Effective oral care is crucial for individuals dealing with dry mouth. Following these guidelines can significantly contribute to maintaining dental health.
- Gently brush teeth at least twice a day with fluoridated toothpaste.
- Floss daily to ensure thorough oral cleanliness.
- Schedule dental visits at least twice a year.
- Apply 0.5% fluoride varnish to teeth for added protection.
- Address poorly fitting prostheses with dental soft- and hard-tissue relines and utilize denture adhesives as needed.
In case of any oral fungal or bacterial infections, seek prompt treatment for to prevent complications.
- Avoid salty or spicy foods, as well as dry and hard-to-chew items.
- Steer clear of sticky, sugary foods that may exacerbate dry mouth symptoms.
Alongside professional guidance, incorporating these tips into daily life can alleviate dry mouth symptoms:
- Breathe through your nose to maintain mouth moisture, considering treatment for snoring if mouth breathing is a concern.
- Moisturize your lips to soothe dry or cracked areas.
Avoiding exacerbating factors, such as caffeine, alcohol, tobacco, and certain medications, is also a good idea when you have dry mouth.
How can your dentist help with dry mouth?

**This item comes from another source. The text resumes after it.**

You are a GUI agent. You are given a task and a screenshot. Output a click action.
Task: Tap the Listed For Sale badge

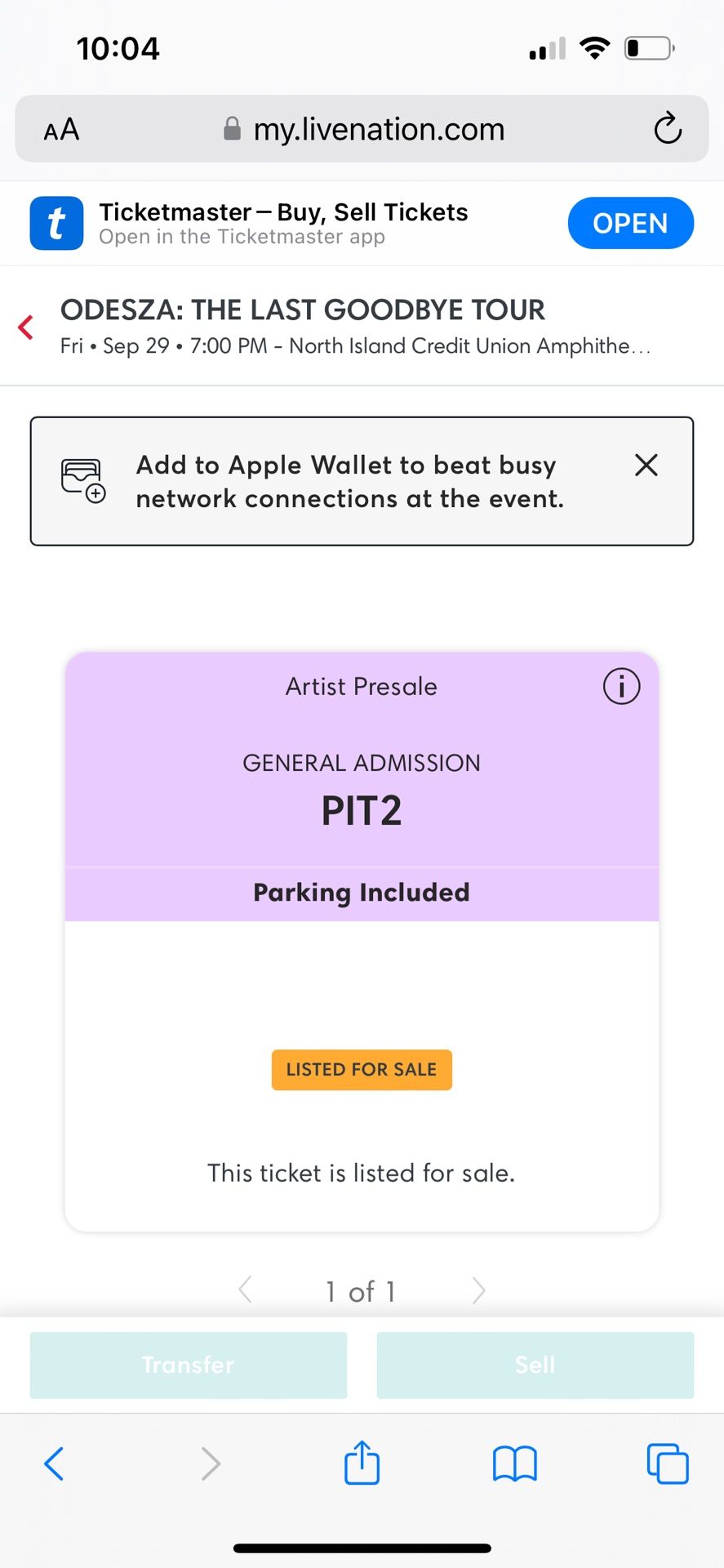362,1070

Regular dentist checkups make it easier to recognize dry mouth in the early stages. For those experiencing dry mouth or reduced salivary gland function, a dental examination may reveal dry and fragile oral tissues, with the tongue appearing dry and cracked. Issues that can be found in these cases include dental cavities, plaque buildup, gingivitis, and periodontitis. Infections like oral candidiasis and salivary gland enlargement may also be present.
Your dentist can perform thorough examinations, both inside and outside the mouth, to identify salivary pooling on the floor of the mouth. This helps determine who would benefit from further diagnostic tests, such as measuring salivary flow rates, minor salivary gland biopsy, or blood and microbial tests.
Causes of xerostomia
Dry mouth arises when the salivary glands fail to produce sufficient saliva to keep the mouth adequately moist. Various factors can contribute to this condition.
One common cause is medication, as hundreds of prescription and over-the-counter drugs may list dry mouth as a side effect. These include those for depression, high blood pressure, and allergies.
Aging is another factor, with many older individuals experiencing symptoms of dry mouth due to changes in how the body processes medicine, long-term health issues, or poor nutrition.
Medical treatments, such as chemotherapy for cancer, can also affect how and how much saliva is produced. Furthermore, nerve damage resulting from surgeries or injuries to the head and neck area can contribute to xerostomia. Underlying health conditions like diabetes, Alzheimer’s disease, and autoimmune disorders like Sjögren’s syndrome may cause dry mouth symptoms.
Lifestyle choices, including tobacco and alcohol use, can make the issue even worse, as can the use of certain legal or illegal drugs, such as methamphetamine and marijuana.
Dehydration, stemming from inadequate fluid intake, is a common cause of dry mouth. Snoring and breathing through the mouth, especially during sleep, can contribute as well.